▶ **Task item**
Exactly what is written in the records below should be returned, minus the images.

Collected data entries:
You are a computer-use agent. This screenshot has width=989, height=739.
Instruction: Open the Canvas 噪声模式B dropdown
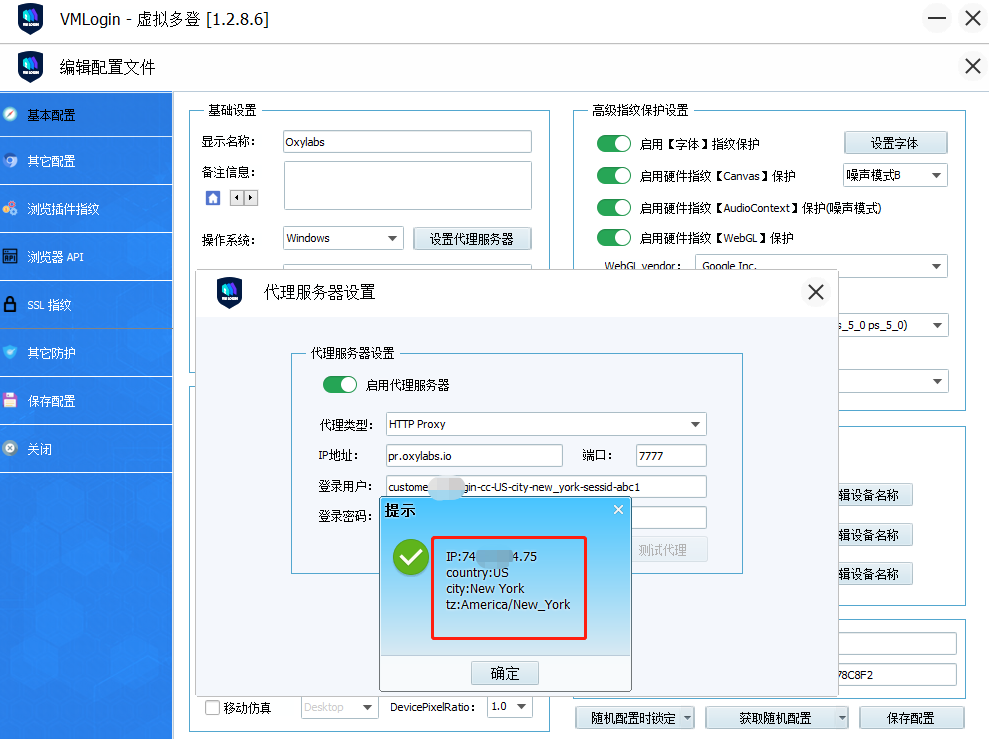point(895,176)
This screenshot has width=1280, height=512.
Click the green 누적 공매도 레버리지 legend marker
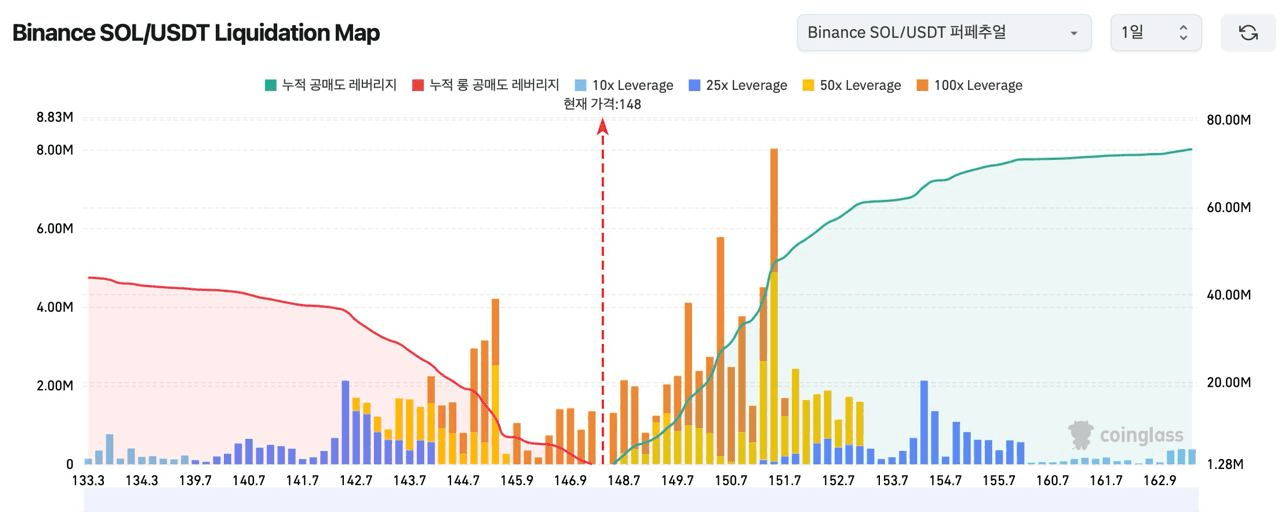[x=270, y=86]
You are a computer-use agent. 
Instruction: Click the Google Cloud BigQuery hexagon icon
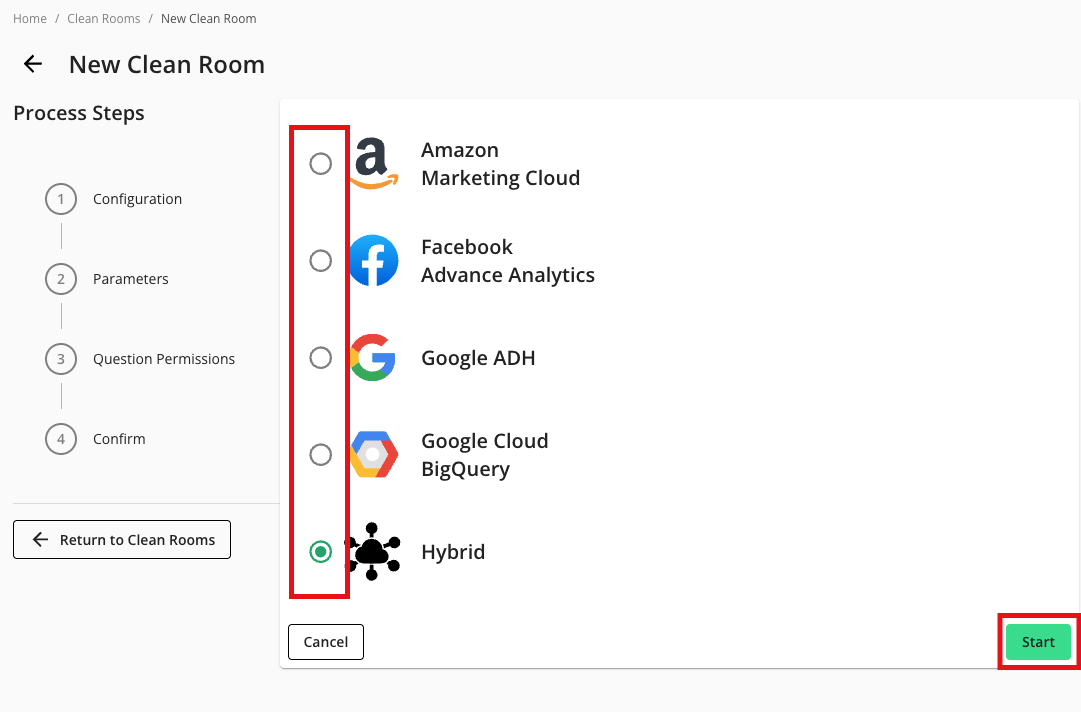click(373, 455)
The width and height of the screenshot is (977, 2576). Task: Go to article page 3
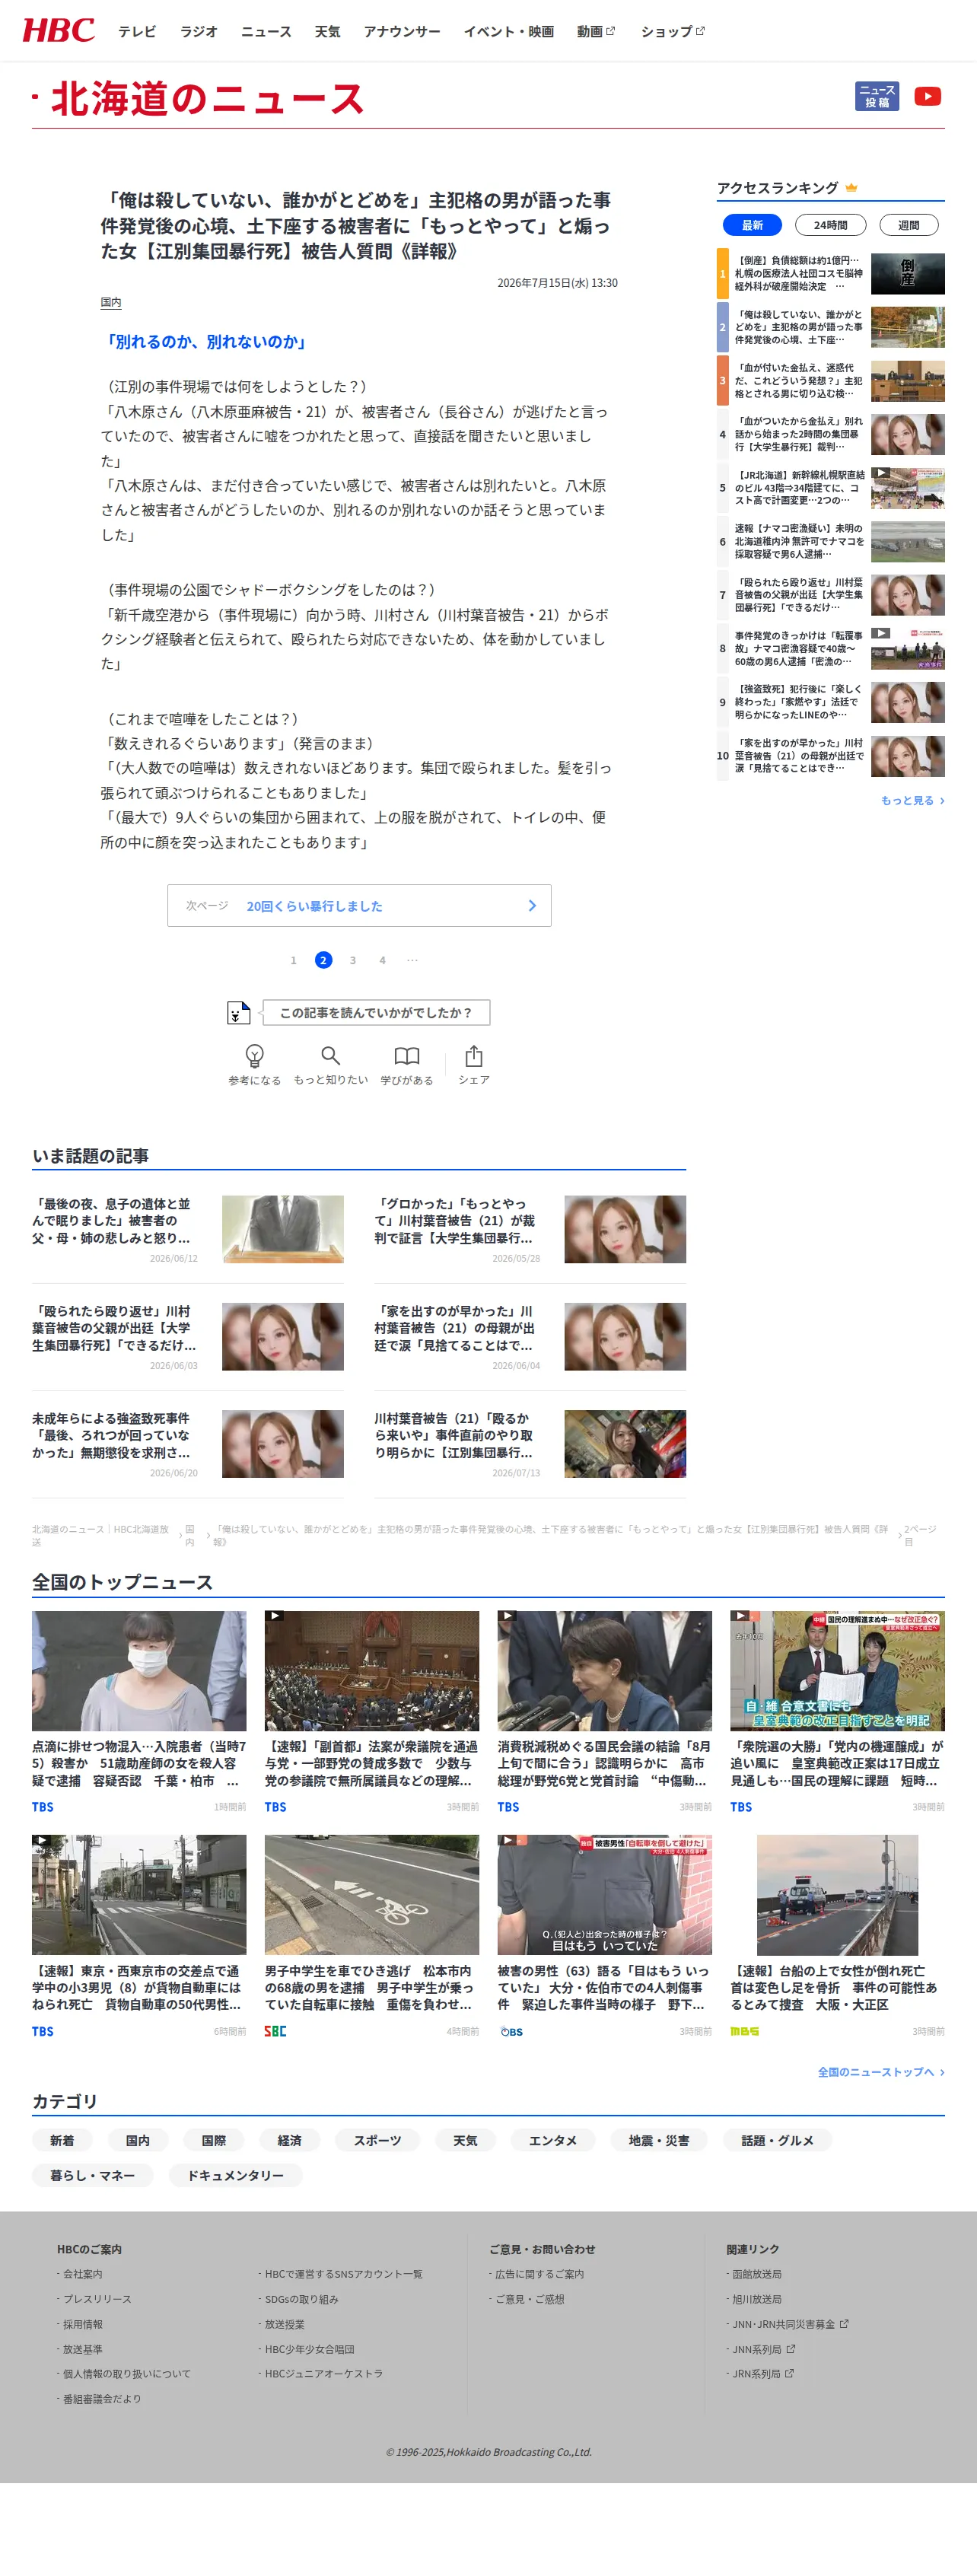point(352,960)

▶ **Written response**
You are a computer-use agent. This screenshot has width=989, height=739.
Instruction: Open the Canvas 噪声模式B dropdown
point(895,176)
This screenshot has width=1280, height=512.
Click the green 누적 공매도 레버리지 legend marker
[x=270, y=86]
You are a computer-use agent. 
Instruction: Click the Google Cloud BigQuery hexagon icon
click(373, 455)
The width and height of the screenshot is (977, 2576). Task: Go to article page 3
point(352,960)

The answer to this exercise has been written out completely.